***** Available records *****
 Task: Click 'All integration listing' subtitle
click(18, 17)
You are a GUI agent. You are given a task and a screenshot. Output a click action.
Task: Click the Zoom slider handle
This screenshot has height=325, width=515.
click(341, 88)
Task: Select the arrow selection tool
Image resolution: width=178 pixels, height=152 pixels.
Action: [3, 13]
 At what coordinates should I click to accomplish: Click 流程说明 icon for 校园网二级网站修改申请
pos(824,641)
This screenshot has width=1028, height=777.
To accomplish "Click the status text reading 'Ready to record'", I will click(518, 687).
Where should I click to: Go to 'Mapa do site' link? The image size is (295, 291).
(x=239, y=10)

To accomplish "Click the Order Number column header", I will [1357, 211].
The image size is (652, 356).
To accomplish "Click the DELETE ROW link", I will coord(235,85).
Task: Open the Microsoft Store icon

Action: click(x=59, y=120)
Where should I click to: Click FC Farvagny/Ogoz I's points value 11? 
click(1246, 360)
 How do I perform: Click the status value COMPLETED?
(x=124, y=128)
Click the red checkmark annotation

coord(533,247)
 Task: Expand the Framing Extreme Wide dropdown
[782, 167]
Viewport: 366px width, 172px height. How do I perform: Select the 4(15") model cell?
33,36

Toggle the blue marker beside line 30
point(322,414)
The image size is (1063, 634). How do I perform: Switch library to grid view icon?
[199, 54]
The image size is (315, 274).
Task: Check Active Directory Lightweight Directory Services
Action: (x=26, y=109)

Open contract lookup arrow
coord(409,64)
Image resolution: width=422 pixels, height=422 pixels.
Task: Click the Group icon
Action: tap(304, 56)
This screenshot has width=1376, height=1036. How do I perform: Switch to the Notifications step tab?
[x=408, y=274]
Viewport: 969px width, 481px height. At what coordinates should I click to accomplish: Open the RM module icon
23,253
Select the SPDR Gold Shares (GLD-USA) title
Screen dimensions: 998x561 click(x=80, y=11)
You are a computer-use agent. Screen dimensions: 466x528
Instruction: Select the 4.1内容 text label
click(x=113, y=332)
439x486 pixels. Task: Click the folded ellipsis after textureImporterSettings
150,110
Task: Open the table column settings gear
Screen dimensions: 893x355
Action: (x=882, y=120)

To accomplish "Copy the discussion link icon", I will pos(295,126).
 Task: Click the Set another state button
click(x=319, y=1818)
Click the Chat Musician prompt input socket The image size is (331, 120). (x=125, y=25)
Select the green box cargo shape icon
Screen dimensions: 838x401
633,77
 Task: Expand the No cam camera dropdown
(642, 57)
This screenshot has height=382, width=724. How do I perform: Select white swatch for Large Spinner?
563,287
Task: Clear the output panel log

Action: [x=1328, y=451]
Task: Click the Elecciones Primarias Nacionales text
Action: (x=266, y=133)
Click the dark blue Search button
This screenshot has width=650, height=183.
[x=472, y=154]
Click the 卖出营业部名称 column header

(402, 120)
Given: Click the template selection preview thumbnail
*****
__What is expected__: Please reproduce the records above in their entirety, exactly as given.

__Answer to this task__:
 Task: Click 'All integration listing' subtitle
click(18, 17)
You are a GUI agent. You are given a task and a screenshot. Output a click action.
Task: Click the Zoom slider handle
This screenshot has height=325, width=515.
click(341, 88)
Task: Select the arrow selection tool
Image resolution: width=178 pixels, height=152 pixels.
Action: [3, 13]
 At what coordinates should I click to accomplish: Click 流程说明 icon for 校园网二级网站修改申请
pos(824,641)
This screenshot has width=1028, height=777.
To accomplish "Click the status text reading 'Ready to record'", I will click(518, 687).
Where should I click to: Go to 'Mapa do site' link? The image size is (295, 291).
(x=239, y=10)

To accomplish "Click the Order Number column header", I will [1357, 211].
The image size is (652, 356).
To accomplish "Click the DELETE ROW link", I will coord(235,85).
Task: Open the Microsoft Store icon

Action: click(x=59, y=120)
Where should I click to: Click FC Farvagny/Ogoz I's points value 11? 
click(1246, 360)
 How do I perform: Click the status value COMPLETED?
(x=124, y=128)
Click the red checkmark annotation

coord(533,247)
 Task: Expand the Framing Extreme Wide dropdown
[782, 167]
Viewport: 366px width, 172px height. How do I perform: Select the 4(15") model cell?
33,36

Toggle the blue marker beside line 30
point(322,414)
The image size is (1063, 634). How do I perform: Switch library to grid view icon?
[199, 54]
The image size is (315, 274).
Task: Check Active Directory Lightweight Directory Services
Action: (x=26, y=109)

Open contract lookup arrow
coord(409,64)
Image resolution: width=422 pixels, height=422 pixels.
Task: Click the Group icon
Action: tap(304, 56)
This screenshot has width=1376, height=1036. How do I perform: Switch to the Notifications step tab?
[x=408, y=274]
Viewport: 969px width, 481px height. At what coordinates should I click to accomplish: Open the RM module icon
23,253
Select the SPDR Gold Shares (GLD-USA) title
Screen dimensions: 998x561 click(x=80, y=11)
You are a computer-use agent. Screen dimensions: 466x528
Instruction: Select the 4.1内容 text label
click(x=113, y=332)
439x486 pixels. Task: Click the folded ellipsis after textureImporterSettings
150,110
Task: Open the table column settings gear
Screen dimensions: 893x355
Action: (x=882, y=120)

To accomplish "Copy the discussion link icon", I will pos(295,126).
 Task: Click the Set another state button
click(x=319, y=1818)
Click the Chat Musician prompt input socket The image size is (331, 120). (x=125, y=25)
Select the green box cargo shape icon
Screen dimensions: 838x401
633,77
 Task: Expand the No cam camera dropdown
(642, 57)
This screenshot has height=382, width=724. How do I perform: Select white swatch for Large Spinner?
563,287
Task: Clear the output panel log

Action: [x=1328, y=451]
Task: Click the Elecciones Primarias Nacionales text
Action: (x=266, y=133)
Click the dark blue Search button
This screenshot has width=650, height=183.
[x=472, y=154]
Click the 卖出营业部名称 column header

(402, 120)
Given: Click the template selection preview thumbnail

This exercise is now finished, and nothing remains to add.